Surviving a Breakup: One Month Later
At this point, a certain amount of logic should be in effect. Even if he came back, could you trust him not to leave you again? Even if you did call and beg for another chance, wouldn't you always wonder if he only accepted because he felt sorry for you? Your brain's exhausted from diagnosing and dissecting the break-up and, quite frankly, you're a bit sick of thinking about it. You stop taking all the blame for the split and realize it's rarely, if ever, one person's fault. Your friends stop worrying you're about to jump off a bridge and call less. Their eyes start to glaze over when you mention your ex's name. You're forced to spend nights alone, and you feel okay about it. Not great, just okay. You still feel an overwhelming sense of loneliness and still wonder (for the 600th time) what your ex is doing at that moment, but it should no longer be the focus of your existence. (If it is, again, get yourself along to see a therapist.) Life goes on.

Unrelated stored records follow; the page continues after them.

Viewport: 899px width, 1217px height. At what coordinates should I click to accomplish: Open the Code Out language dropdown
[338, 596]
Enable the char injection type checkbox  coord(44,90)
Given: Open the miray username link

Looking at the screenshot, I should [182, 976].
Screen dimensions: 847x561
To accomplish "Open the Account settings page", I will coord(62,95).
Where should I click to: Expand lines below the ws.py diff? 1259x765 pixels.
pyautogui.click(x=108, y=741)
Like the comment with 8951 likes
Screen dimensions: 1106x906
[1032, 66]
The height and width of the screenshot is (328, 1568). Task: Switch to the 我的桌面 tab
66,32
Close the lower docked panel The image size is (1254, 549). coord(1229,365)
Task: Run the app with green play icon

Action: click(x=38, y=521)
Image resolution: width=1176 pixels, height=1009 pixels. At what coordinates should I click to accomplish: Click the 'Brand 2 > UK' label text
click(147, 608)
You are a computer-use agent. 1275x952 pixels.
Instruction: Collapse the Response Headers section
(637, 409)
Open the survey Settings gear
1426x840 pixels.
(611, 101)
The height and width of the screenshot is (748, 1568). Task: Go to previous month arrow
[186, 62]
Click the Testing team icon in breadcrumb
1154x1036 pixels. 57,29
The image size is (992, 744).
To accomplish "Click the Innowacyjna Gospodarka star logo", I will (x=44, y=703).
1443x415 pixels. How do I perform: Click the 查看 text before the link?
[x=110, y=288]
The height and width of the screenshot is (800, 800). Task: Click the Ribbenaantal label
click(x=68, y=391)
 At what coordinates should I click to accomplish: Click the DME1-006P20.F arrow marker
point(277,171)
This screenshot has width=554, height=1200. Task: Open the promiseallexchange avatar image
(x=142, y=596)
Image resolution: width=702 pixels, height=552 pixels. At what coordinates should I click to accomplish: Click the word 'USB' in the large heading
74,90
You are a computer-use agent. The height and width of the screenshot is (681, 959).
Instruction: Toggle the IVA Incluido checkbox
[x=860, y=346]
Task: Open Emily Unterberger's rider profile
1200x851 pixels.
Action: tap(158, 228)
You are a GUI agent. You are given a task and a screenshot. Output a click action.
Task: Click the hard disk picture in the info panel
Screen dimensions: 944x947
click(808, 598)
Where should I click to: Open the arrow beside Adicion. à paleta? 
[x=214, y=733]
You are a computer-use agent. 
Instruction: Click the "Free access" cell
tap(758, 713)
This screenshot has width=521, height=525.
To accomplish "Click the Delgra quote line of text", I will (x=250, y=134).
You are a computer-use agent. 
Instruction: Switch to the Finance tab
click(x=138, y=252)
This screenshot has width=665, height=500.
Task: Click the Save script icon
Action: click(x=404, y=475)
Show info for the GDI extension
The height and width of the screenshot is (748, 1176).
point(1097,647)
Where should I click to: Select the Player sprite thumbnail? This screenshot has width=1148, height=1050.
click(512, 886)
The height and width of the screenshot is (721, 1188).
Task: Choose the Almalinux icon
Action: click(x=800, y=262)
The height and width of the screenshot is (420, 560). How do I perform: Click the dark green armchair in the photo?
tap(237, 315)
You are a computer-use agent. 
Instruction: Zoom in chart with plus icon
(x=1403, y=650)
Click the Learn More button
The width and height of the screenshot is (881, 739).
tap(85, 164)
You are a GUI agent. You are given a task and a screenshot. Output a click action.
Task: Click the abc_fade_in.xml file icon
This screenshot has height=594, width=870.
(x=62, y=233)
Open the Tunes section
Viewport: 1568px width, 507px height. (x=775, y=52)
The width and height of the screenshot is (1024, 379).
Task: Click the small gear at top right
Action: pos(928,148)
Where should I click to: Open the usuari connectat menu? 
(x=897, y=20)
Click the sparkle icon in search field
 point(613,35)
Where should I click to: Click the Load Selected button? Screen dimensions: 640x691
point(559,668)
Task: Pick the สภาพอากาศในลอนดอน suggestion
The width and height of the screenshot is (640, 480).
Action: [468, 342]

One final piece of advice at this point: Don't rush to fill the cold spot in your bed. Give yourself time to grieve and heal and sort through all the baggage. The right time to start a fresh, new, serious relationship is when you honestly believe you understand what went wrong the last time and—even more importantly—feel confident of your judgment to pick someone who really will be a happy, healthy choice. Even then, go slowly and keep both eyes wide open—not just to protect yourself, but to savor the new love in your life. Because if there's one advantage to breaking up, it's this: You get to go through that delicious falling-in-love stage, all over again!